- [Brief] Only the lines from the one containing "Where should I click to: Click the new" to the end of the data below belong in the answer, each repeated exactly; no pictures.

- [Information shown]
* * * *

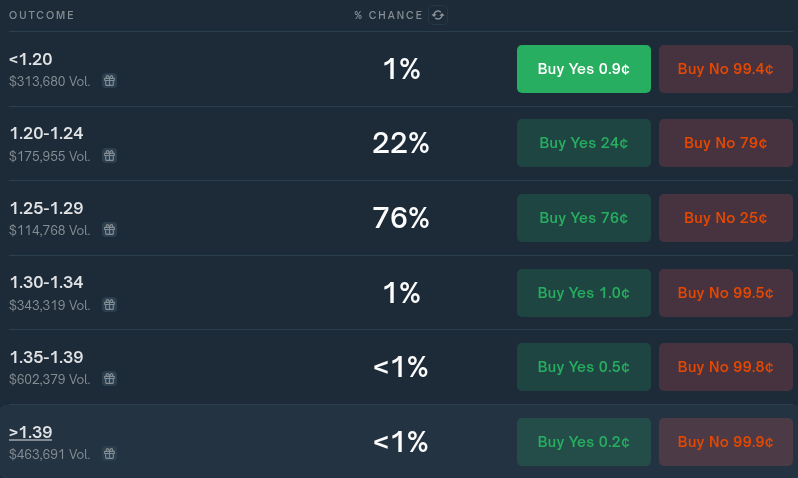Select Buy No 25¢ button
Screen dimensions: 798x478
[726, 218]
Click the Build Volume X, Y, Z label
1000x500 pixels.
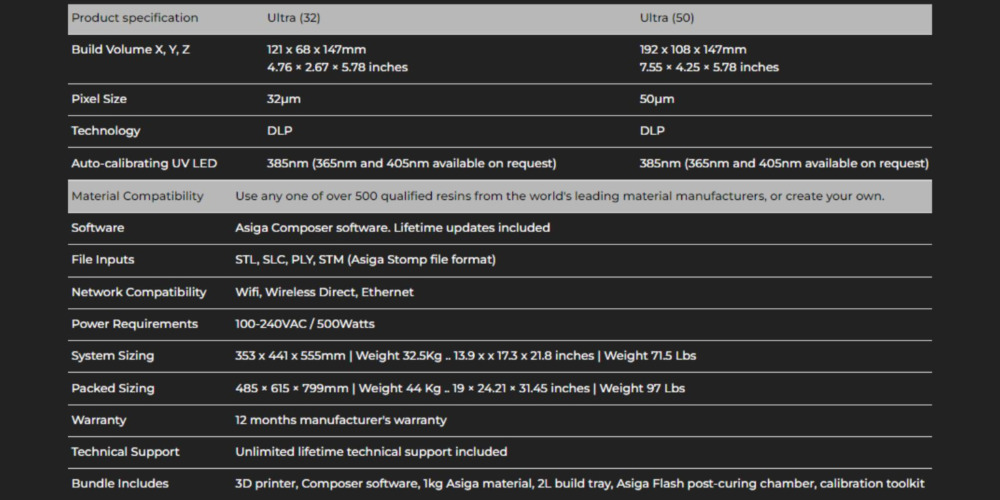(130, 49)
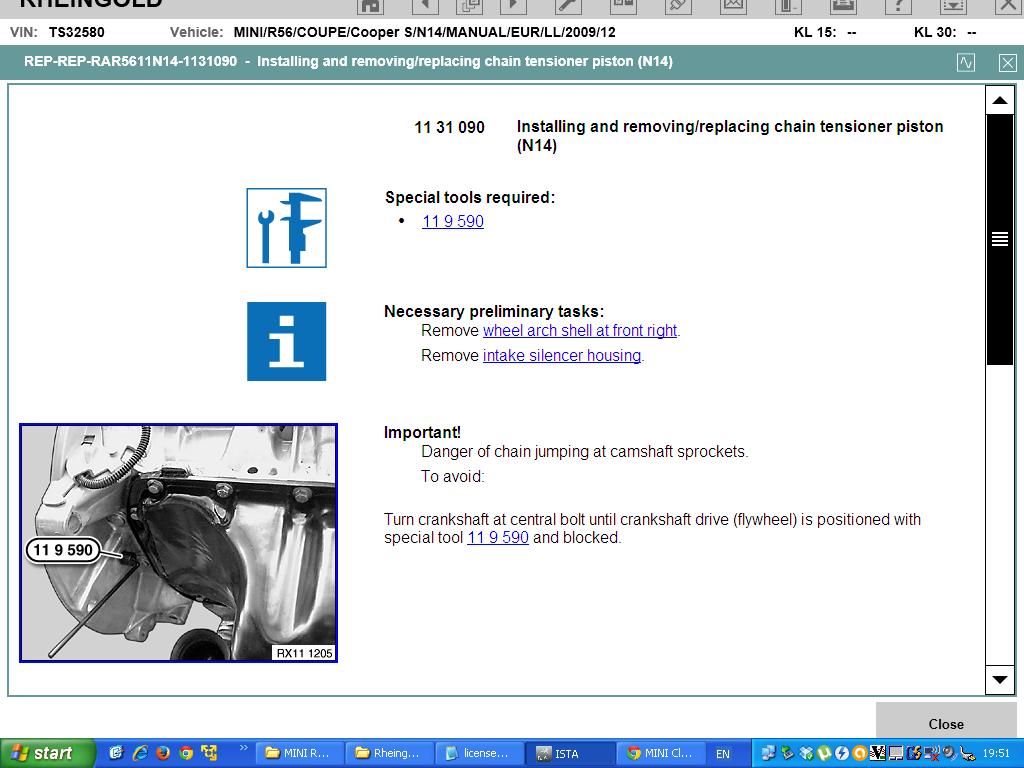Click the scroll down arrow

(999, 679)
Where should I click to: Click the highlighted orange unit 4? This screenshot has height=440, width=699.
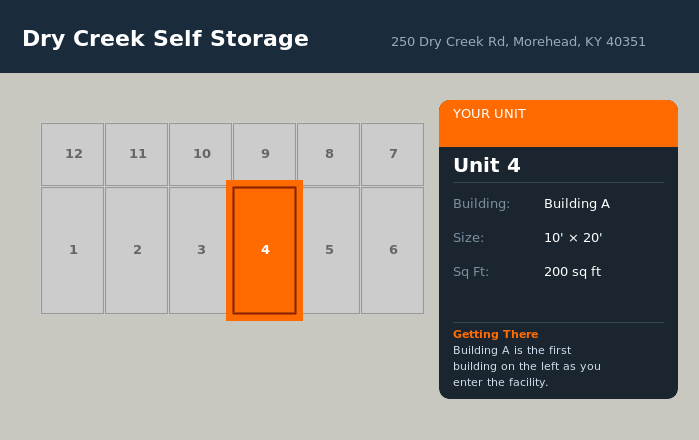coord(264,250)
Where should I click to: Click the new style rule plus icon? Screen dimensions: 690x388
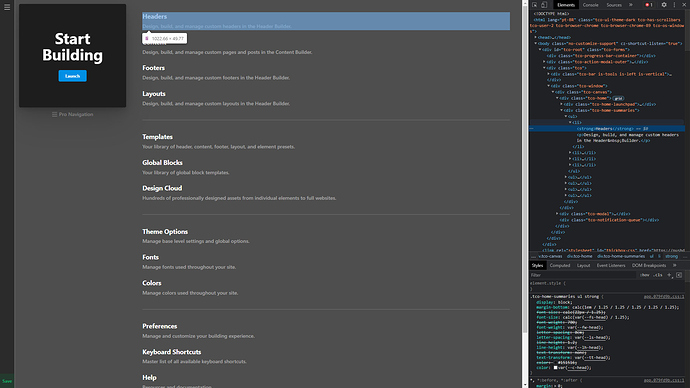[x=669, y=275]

* * * *

- [Answer box]
Where should I click to: Click the new style rule plus icon? Screen dimensions: 690x388
[x=669, y=275]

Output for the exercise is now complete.